5.5. Knowledge about environmental issues

Regarding SMEs, the limited awareness/knowledge of environmental issues/problems might lead to a limited commitment to the implementation of environmental management practices. One of the main barriers to SMEs in the adaption of energy footprint reduction practices are the scarcity of information and the lack of understanding about environmental problems and the relevant legislation [66]. Additionally, the insufficient information regarding the real costs and the potential benefits of environmental practices are a key barrier to the energy footprint improvement of enterprises. It is often believed, especially by SME owners/managers, that national and/or local governments and larger companies should take a lead on the mitigation of environmental problems. They also think that the environmental impacts of their own business are negligible compared to the impacts of large companies, though SMEs are smaller than large companies, Consequently, the decision-makers in SMEs tend to ignore the environmental impacts associated with their companies’ activities and they do not consider that they have to act to control and reduce their environmental impacts, too.

5.6.   Market Requirements

The market requirements differ significantly between economic sectors, countries, and regions. Specifically, in some markets, the companies are exposed to less market and regulatory pressures towards adopting green and sustainable approaches than others. Market pressures may arise from several stakeholders, such as political movements, environmental groups, local society, supply chain partners and customers.

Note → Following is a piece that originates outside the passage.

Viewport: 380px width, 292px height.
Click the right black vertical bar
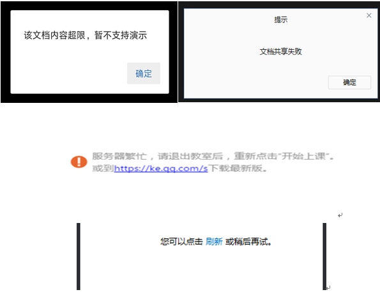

If the organisations providing the product/service do not align with the stakeholders’ values and expectations regarding sustainability and environmental practices, their stakeholders would have a more negative and/or skeptical attitude toward them. Regarding regulatory pressures, for instance, the European Union has established several policies related to energy efficiency, green practices and sustainability, which may range from regulations and directives to recommendations and concerted actions [69]. Since these legislative and policy frameworks have come into force, there has been a significant increase in the adoption of environmental practices and energy footprint reduction measures in Europe. Regarding SMEs, environmental legislation is one of the most important reasons why they invest in environmental management practices.

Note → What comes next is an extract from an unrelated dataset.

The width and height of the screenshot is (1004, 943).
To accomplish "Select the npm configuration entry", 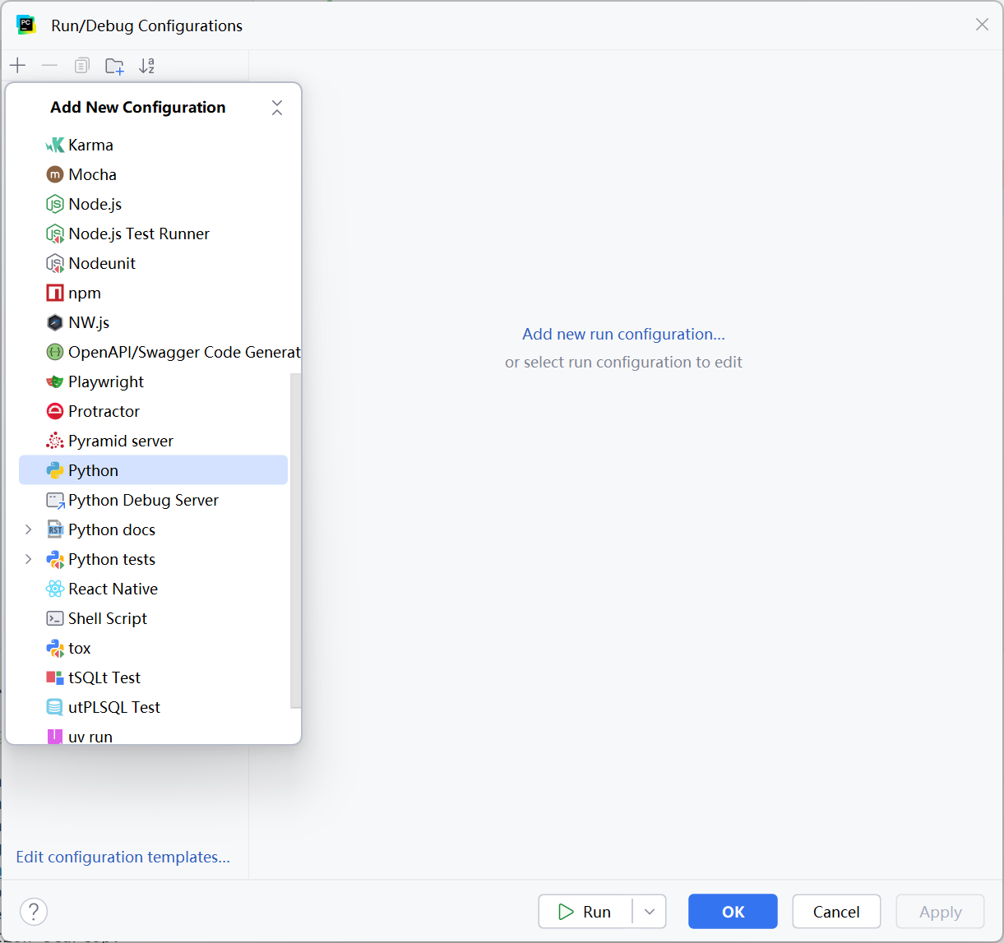I will [x=84, y=293].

5.7. Geographical Separation of Production and Consumption

In the past, SMEs used to operate within a specific region, contracting with suppliers and targeting consumers based relatively close to their facilities. Although, things dramatically changed due to globalization. Specifically, not only large companies but also SMEs have partners, suppliers, distributors and customers located all over the world. This leads to a diffused responsibility for the environmental impacts of products. This leads to the diffusion of responsibility for the mitigation of the environmental impacts of the products/services throughout the supply chain. Although, it is more likely that each individual company in the supply chain will primarily work to improve its own environmental performance rather than communicating and collaborating with supply chain parties around the world on the overall improvement of the environmental footprint of the supply chain.

5.8. Supply Chain Management

Supply chain operation can be a competitive advantage for organizations and businesses, provided that cooperation between supply chain entities is done in such a way that the parties do not simply focus on their individual improvements and opportunities, but think outside their own boundaries, approaching opportunities for improvement more holistically both across the supply chain and between different but cooperating supply chains.